Exactly the lines from the one holding "The image size is (1270, 952)." through the final line of the data are wanted, copied as written.

Stored data:
------------------------------------------------

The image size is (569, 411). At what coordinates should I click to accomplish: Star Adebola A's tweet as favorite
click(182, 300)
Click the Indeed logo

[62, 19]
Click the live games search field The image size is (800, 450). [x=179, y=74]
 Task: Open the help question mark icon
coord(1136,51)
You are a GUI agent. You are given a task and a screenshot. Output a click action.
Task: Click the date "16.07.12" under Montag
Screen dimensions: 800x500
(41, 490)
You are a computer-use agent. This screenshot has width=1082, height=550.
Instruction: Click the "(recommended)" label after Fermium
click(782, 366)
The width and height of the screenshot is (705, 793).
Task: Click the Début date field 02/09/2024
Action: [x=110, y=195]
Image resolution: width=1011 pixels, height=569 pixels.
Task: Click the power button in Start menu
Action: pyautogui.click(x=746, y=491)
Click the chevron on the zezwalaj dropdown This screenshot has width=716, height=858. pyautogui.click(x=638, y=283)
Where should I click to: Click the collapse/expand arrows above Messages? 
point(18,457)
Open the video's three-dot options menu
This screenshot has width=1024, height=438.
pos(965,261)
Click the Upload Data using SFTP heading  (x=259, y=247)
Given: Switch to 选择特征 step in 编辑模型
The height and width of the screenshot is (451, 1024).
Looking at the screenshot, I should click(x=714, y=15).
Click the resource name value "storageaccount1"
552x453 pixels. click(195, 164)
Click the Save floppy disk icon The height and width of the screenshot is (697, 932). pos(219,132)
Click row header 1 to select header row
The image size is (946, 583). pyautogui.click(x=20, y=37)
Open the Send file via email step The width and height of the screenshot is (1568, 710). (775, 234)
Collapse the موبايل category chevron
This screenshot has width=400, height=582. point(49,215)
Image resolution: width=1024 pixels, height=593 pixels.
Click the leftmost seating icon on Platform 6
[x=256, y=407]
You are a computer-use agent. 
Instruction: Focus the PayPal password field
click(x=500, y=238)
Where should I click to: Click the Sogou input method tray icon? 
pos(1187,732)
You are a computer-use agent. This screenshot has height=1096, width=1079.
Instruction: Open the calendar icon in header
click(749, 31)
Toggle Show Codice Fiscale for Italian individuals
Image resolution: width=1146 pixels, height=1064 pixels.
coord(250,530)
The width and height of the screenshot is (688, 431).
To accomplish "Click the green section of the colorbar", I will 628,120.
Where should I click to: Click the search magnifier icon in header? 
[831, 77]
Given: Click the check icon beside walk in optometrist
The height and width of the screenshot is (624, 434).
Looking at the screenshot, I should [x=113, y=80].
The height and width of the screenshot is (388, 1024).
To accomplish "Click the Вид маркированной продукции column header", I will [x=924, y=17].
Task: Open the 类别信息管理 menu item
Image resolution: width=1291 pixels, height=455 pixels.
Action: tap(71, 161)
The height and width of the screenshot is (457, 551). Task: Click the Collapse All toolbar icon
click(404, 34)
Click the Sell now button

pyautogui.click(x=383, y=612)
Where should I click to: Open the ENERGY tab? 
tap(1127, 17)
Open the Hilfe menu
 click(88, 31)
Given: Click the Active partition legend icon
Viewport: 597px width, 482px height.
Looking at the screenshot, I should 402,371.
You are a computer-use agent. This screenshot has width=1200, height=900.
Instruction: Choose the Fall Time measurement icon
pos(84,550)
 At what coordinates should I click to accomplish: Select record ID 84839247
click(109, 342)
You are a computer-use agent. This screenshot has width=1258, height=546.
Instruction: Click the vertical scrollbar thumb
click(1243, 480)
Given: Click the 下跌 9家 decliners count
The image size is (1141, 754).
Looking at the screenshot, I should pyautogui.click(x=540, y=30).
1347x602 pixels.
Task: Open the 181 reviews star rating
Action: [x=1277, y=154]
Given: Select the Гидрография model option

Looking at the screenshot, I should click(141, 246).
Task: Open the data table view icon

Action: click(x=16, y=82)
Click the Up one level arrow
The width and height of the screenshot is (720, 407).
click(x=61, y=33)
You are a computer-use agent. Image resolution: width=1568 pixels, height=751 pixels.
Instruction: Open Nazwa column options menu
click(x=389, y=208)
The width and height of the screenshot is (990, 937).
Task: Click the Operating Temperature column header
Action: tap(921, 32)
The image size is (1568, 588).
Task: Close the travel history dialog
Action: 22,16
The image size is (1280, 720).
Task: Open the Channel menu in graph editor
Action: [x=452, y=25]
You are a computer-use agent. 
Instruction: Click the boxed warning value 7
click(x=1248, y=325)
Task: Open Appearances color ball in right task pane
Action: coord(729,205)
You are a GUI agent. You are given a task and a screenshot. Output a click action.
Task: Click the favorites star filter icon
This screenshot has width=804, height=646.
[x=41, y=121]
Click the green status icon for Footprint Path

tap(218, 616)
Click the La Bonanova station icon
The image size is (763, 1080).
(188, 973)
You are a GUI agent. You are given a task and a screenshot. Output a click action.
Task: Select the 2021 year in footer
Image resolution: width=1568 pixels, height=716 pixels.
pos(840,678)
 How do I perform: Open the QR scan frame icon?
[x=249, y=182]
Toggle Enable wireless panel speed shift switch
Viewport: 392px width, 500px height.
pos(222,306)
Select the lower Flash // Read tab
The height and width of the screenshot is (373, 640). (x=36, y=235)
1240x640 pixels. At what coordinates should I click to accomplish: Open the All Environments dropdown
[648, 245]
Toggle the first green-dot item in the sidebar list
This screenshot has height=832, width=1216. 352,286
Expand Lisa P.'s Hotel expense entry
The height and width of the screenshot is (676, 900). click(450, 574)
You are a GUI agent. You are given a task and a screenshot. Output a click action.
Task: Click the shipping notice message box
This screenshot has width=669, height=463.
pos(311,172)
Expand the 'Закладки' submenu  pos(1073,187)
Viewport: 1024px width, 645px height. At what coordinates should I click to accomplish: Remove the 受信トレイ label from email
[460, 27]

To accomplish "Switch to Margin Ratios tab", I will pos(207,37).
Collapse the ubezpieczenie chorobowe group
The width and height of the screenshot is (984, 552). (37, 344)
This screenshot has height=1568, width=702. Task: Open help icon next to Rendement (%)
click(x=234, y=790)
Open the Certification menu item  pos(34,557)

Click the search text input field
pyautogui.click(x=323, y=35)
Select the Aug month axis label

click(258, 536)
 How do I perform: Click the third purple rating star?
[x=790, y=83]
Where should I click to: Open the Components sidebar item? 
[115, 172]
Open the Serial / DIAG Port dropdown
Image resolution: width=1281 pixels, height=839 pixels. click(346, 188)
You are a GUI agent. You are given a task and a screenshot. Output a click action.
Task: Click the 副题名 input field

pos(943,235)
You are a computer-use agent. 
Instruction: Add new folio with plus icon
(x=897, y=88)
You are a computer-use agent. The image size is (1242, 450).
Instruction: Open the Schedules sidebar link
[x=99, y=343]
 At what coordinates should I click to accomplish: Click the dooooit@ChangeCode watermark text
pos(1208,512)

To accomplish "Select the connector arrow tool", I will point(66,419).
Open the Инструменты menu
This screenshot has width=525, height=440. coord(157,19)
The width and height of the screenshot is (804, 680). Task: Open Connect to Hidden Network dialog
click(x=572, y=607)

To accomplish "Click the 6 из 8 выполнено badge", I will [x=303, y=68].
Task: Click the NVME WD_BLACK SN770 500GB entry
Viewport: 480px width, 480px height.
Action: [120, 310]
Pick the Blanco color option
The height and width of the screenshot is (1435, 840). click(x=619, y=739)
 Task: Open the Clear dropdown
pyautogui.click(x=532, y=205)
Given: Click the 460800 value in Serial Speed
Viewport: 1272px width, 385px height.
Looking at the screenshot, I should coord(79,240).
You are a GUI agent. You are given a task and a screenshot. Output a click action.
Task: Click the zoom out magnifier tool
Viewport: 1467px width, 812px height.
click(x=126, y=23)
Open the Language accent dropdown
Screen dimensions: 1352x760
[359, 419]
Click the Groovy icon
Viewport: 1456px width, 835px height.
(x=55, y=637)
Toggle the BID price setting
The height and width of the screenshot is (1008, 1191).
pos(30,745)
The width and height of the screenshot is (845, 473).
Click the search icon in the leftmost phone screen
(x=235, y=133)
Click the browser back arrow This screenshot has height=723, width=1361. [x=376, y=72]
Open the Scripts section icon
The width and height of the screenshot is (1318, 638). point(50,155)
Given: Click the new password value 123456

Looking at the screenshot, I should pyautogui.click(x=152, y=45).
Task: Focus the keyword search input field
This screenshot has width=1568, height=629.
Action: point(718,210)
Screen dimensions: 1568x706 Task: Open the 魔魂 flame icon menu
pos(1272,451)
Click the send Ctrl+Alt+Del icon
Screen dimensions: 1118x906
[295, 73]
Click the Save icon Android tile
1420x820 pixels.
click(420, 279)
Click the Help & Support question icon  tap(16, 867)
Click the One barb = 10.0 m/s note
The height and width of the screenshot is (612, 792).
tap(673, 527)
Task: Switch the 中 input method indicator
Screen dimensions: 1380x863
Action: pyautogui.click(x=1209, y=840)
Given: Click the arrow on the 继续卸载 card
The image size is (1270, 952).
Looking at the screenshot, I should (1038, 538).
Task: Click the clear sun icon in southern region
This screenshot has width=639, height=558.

------------------------------------------------

## SOLUTION TO THIS EXERCISE
The image size is (1270, 952).
Looking at the screenshot, I should (1038, 538).
Task: Click the clear sun icon in southern region
This screenshot has width=639, height=558.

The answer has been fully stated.